We don't have to say anything controversial to get dragged by men. Mina Kimes shared a message on Sunday.
It is easy to laugh at how ridiculous Charles Brown is, but he was dragged on to the internet for being a troll. Women in sports media get a lot of messages like this on a regular basis. I get more of them during the football season. The way the game is presented by the league and the partners that allow horrible men to let loose on women is something that is hyper-masculine. They do.
She is correct. It never stops.
The broadcast crew of Monday Night Football twisted themselves into pretzels to avoid mentioning that Ben Roethlisberger has been accused of rape by multiple women and was suspended by the league because of his disgusting behavior. Unless you go to the internet, you won't find out about Roethlisberger's past, because the NFL and ESPN won't bring it up.
Some men like to bring up the fact that Brown and Roethlisberger weren't charged for harming women, but it's likely because they're pro athletes. There is no evidence that the allegations are false. The power differential between a star athlete and his team is an example of this. It shows that women are second-class citizens in our society.
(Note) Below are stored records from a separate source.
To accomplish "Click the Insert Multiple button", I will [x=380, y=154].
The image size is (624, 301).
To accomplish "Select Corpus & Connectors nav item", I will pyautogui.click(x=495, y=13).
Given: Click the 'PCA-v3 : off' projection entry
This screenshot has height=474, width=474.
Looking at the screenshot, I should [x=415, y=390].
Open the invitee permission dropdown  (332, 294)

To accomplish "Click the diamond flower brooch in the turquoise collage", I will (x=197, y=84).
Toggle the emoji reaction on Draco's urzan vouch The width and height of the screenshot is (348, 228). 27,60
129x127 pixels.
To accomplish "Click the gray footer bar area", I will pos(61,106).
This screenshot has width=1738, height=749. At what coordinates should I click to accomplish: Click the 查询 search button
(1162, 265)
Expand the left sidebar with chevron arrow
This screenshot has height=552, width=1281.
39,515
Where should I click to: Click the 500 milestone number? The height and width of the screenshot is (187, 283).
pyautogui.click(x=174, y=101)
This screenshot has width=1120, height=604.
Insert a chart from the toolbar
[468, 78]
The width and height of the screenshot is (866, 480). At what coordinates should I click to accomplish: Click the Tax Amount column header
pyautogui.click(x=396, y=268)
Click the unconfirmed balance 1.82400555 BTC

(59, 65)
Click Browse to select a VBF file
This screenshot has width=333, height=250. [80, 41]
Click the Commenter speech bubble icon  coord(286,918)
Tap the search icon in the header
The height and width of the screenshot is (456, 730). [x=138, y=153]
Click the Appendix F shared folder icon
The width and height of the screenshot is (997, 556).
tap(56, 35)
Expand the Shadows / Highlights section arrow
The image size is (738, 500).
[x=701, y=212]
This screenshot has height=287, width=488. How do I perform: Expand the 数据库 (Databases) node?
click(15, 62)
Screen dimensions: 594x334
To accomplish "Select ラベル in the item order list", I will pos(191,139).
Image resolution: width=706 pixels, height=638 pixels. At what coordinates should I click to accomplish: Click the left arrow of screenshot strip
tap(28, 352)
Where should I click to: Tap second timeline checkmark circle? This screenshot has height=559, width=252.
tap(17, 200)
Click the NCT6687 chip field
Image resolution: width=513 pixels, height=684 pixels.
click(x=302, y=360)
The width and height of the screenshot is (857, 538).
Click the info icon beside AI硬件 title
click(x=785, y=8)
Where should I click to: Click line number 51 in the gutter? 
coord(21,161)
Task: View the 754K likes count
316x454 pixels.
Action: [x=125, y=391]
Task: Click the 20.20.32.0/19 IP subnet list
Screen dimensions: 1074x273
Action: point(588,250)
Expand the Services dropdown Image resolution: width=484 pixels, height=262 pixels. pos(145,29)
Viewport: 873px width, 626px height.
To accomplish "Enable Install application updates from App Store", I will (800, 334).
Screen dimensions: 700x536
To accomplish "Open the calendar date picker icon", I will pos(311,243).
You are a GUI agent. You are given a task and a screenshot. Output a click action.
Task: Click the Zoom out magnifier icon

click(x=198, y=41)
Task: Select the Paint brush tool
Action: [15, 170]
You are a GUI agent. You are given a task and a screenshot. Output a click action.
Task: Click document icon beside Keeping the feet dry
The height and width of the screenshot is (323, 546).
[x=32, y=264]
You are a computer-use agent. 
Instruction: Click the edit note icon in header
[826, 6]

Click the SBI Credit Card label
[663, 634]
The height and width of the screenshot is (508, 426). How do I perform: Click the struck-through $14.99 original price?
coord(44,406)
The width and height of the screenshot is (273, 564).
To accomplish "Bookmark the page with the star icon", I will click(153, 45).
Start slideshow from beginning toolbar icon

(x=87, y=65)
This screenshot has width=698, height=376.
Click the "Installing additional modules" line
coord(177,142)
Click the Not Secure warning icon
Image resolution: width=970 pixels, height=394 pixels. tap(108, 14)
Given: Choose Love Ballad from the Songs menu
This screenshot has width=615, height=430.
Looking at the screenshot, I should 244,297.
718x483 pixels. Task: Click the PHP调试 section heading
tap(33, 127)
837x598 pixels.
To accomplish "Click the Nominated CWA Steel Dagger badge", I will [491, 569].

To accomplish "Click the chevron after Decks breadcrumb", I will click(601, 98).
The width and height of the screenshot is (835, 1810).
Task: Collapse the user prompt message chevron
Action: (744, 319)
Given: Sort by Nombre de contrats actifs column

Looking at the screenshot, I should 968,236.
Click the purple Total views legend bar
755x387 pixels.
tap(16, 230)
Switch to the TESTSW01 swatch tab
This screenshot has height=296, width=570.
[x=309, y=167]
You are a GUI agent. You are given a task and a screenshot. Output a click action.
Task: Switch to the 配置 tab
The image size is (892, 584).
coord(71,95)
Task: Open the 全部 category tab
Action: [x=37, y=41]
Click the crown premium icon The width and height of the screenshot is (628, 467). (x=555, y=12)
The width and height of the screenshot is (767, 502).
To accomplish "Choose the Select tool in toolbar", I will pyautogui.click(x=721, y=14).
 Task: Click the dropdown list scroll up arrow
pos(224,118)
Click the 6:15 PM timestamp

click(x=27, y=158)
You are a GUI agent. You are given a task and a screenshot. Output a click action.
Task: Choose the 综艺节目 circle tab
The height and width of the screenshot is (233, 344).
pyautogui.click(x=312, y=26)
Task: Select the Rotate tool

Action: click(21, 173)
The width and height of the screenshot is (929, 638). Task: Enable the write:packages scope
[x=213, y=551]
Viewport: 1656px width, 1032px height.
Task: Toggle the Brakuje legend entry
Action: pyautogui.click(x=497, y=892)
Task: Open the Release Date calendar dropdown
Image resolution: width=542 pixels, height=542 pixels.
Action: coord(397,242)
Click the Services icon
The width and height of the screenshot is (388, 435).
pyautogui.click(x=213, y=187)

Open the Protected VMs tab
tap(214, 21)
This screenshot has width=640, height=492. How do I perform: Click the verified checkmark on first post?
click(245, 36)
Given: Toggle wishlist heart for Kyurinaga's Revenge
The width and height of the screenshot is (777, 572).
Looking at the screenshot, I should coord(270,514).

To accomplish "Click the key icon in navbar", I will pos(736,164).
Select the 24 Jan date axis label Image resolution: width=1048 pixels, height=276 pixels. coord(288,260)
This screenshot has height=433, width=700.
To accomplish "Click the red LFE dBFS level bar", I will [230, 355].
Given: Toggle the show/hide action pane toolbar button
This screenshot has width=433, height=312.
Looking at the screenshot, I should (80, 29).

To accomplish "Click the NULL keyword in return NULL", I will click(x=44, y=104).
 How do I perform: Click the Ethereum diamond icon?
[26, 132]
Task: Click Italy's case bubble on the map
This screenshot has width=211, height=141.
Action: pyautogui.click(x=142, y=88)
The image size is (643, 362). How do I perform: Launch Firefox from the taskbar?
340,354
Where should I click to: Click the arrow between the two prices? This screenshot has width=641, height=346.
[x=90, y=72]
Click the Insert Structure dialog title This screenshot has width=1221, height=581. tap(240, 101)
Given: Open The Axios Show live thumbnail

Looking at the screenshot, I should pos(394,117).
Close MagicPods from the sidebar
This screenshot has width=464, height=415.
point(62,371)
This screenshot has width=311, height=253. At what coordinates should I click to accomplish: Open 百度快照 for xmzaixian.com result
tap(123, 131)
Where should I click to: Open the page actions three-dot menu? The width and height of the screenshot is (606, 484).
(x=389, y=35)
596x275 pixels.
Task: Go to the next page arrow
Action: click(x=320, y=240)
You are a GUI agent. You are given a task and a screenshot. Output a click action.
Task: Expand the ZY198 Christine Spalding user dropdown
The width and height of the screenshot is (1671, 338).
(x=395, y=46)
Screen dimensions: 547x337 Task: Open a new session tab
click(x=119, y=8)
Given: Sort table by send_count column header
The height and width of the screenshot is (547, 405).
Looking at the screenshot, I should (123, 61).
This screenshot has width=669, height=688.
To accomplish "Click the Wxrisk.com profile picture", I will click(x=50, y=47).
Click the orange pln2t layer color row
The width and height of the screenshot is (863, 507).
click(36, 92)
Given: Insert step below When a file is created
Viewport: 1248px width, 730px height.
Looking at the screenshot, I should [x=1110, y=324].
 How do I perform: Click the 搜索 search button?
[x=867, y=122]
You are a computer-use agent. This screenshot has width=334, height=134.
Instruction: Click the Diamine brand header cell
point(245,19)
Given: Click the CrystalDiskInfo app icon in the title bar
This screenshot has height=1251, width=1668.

I didn't intend for this column to be a scream against the NFL, but as much as I love football, it's hard not to conclude that the league is toxic to women. Does it make die-hard fans more aggressive with women they encounter online? The anecdotal evidence is hard to ignore.
I have said many times before that women make up almost half of the fan base. The league would be falling over backwards courting them, like they have done with casual sports bettors. I am not sure why the league hasn't made any effort with women, other than they don't have to. The women outside M&T Bank Stadium wore Ray Rice jerseys just days after the video of him knocking out his wife in an elevator went public. We may have come to accept that things will never get better. Maybe we internalize societal misogyny to the point where we don't notice it anymore. Maybe we are as bad as the men who just want to watch football.
Imagine if 47 percent of the fan base wanted the NFL to do better.